### Required task
Could you extend the passage on the history of the Lipka Tatars, carrying it on from its final sentence?

The first Tatar settlers tried to preserve their Turco-Mongol shamanistic religion and sought asylum amongst the pre-Christian Lithuanians.
[8] Towards the end of the 14th century, another wave of Tatars—this time, Islamized Turks, were invited into the Grand Duchy by Vytautas the Great.
From the Battle of Grunwald onwards, the Lipka Tatar light cavalry regiments participated in every significant military campaign of Lithuania and Poland.
They initially served as a noble military caste but later they became urban-dwellers known for their crafts, horses, and gardening skills.
[9][10] There are still small groups of Lipka Tatars living in Belarus, Lithuania, and Poland, as well as their communities in the United States.
There was a subsequent wave of Tatar immigrants from Soviet Russia after the October Revolution of 1917, although these consisted mostly of political and national activists.

### Given data
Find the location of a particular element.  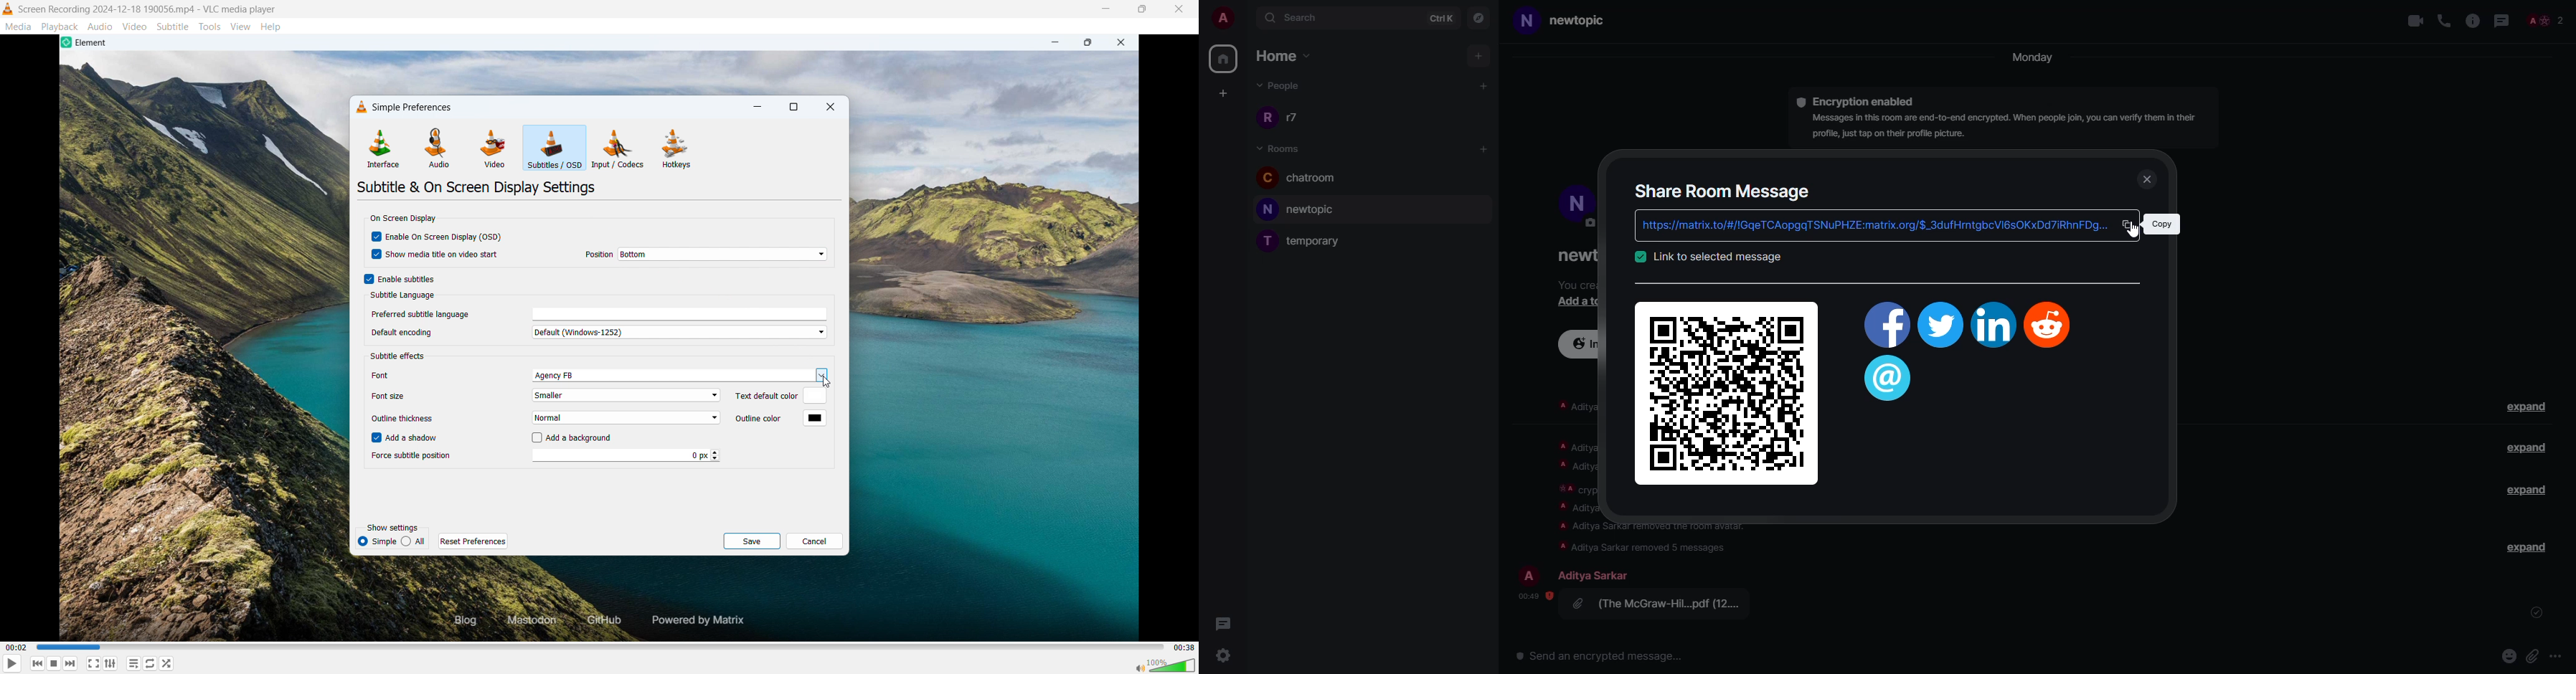

linkedin is located at coordinates (1991, 326).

### Reply
The majority of descendants of Tatar families in Poland can trace their descent from the nobles of the early Polish–Lithuanian Commonwealth.
Lipka Tatars had settlements in north-east Poland, Belarus, Lithuania, south-east Latvia and Ukraine.
[citation needed] A number of the Polish Tatars emigrated to the US at the beginning of the 20th century and settled mostly in the north eastern states, although there is also an enclave in Florida.
A significant number of the Tatars in the territories annexed by the USSR repatriated to Poland and clustered in cities such as Gdańsk (Maciej Musa Konopacki – patriarch of the Polish Orient[17]), Białystok, Warsaw and Gorzów Wielkopolski totaling some 3,000 people.
[citation needed] In 1925 the Muslim Religion Association (Polish: Muzułmański Związek Religijny) was formed in Białystok, Poland.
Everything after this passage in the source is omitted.